Water Temperature, Not Dissolved Oxygen, Linked to Nitrite Accumulation in Estuaries

Nitrification, a two-step process carried out by two distinct guilds of prokaryotes, ammonia- and nitrite-oxidizers, is a key reaction linking the reduced and oxidized sides of the nitrogen cycle. The two steps are typically tightly coupled, with the primary intermediate product, nitrite, rarely accumulating in the environment. Transient spikes of nitrite accumulation in estuaries have been attributed to stratification and the development of hypoxia; however, regular, mid-summer peaks of nitrite (>10 mM) are seen in well-mixed, southeastern USA coastal waters. These spikes coincide with water column blooms of ammonia-oxidizing organisms (>10⁴-fold increases in abundance), suggesting: 1) that the two steps of nitrification are decoupled during these blooms; and 2) that nitrite accumulation may serve as an index of similar events in other systems. Here we analyze data from 272 stations in temperate estuaries and show a strong relationship between elevated water temperature (>20 °C) and nitrite accumulation.
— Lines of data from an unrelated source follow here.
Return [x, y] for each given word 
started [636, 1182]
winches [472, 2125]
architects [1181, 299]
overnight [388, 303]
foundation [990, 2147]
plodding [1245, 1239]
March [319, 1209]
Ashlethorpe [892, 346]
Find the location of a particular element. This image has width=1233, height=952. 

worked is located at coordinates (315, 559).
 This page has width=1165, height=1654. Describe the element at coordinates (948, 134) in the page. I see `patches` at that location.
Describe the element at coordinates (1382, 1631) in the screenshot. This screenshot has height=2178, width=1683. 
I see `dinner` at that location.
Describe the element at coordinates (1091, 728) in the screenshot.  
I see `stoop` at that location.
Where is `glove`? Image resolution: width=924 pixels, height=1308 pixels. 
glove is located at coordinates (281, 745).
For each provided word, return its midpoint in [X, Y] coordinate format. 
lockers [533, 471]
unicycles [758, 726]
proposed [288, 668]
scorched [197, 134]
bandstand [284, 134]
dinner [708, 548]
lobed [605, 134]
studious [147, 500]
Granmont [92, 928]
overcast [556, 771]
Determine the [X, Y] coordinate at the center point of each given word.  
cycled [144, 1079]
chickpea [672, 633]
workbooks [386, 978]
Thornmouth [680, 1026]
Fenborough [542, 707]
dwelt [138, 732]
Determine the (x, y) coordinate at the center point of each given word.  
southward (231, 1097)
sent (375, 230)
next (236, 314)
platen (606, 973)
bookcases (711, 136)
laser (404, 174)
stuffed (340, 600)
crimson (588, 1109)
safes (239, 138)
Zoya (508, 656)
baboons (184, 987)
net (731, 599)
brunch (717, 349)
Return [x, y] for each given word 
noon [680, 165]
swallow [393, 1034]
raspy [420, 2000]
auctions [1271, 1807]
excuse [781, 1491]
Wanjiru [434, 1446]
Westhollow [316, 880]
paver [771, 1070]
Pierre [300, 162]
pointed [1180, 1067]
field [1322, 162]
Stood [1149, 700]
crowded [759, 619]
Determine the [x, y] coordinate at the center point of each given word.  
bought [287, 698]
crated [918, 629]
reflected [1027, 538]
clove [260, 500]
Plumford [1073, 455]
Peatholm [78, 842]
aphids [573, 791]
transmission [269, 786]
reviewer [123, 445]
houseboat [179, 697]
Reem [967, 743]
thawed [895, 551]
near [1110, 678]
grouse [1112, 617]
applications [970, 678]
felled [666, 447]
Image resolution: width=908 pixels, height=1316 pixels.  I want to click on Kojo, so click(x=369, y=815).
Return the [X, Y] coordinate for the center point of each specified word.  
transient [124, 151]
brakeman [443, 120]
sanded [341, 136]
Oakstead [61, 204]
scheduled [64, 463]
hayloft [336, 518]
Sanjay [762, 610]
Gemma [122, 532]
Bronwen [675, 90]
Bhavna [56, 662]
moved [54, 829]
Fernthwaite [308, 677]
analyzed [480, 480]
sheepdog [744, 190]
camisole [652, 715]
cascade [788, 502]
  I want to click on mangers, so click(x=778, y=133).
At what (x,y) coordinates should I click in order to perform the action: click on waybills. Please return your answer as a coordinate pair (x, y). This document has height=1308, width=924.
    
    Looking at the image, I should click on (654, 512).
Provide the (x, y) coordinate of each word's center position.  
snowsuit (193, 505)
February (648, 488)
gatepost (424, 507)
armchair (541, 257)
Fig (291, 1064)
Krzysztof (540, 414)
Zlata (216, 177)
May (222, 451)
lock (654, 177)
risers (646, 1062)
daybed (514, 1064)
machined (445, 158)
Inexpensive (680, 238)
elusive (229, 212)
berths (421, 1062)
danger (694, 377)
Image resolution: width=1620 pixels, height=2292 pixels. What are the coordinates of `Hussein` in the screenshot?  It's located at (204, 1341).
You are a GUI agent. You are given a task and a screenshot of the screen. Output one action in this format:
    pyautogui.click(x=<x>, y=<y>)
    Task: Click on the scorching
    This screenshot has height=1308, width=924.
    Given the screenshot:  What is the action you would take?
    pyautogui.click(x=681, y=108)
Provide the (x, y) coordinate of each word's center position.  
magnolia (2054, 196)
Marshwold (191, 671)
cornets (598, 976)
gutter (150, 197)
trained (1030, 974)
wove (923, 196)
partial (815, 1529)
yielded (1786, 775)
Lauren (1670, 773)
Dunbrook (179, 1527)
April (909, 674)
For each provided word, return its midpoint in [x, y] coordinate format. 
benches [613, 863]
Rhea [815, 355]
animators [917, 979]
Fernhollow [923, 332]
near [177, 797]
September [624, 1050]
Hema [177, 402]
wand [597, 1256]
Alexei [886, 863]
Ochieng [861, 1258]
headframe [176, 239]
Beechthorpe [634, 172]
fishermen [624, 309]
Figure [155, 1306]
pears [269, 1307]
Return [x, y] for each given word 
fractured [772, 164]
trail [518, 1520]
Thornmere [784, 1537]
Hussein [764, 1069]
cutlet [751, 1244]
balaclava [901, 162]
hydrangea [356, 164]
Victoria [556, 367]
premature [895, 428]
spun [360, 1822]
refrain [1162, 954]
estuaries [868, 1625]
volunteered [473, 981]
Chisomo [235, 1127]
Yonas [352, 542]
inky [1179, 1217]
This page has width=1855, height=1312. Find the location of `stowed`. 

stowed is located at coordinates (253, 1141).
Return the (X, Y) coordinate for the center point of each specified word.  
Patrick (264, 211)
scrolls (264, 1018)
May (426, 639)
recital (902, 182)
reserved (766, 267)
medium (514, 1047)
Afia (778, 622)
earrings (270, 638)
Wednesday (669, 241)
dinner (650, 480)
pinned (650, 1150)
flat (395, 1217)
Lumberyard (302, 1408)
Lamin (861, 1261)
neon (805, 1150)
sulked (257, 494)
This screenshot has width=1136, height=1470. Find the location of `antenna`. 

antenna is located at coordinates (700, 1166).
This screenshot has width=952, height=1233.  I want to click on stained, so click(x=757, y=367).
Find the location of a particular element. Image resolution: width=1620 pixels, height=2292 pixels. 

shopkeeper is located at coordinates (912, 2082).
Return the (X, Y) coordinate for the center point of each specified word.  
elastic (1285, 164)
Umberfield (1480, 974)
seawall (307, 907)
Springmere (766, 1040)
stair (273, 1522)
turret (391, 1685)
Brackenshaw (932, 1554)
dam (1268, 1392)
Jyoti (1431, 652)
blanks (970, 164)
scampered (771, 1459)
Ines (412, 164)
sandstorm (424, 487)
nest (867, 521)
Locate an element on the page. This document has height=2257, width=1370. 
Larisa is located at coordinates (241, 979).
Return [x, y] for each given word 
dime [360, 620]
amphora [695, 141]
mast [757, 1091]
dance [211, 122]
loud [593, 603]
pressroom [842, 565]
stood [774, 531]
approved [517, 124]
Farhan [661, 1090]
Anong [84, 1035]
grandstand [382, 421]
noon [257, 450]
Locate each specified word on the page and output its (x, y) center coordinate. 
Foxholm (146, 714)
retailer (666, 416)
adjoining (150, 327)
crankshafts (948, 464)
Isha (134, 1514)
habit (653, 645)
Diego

Dissolved oxygen concentration (DO) covaries with temperature in this data set, but the distribution of high-nitrite events suggests that DO does not exert primary control of nitrite accumulation. The two steps of nitrification appear to be decoupled at elevated temperatures as a consequence of differential growth responses of ammonia- and nitrite-oxidizing organisms. Increasing estuarine water temperatures thus have the potential to result in higher ammonia oxidation rates; in more frequent and more severe decoupling of nitrification; and to extend the phenomenon to more northerly environments. Potential consequences include enhanced loss of fixed N and altered ratios of dissolved inorganic nitrogen species that can affect phytoplankton species composition.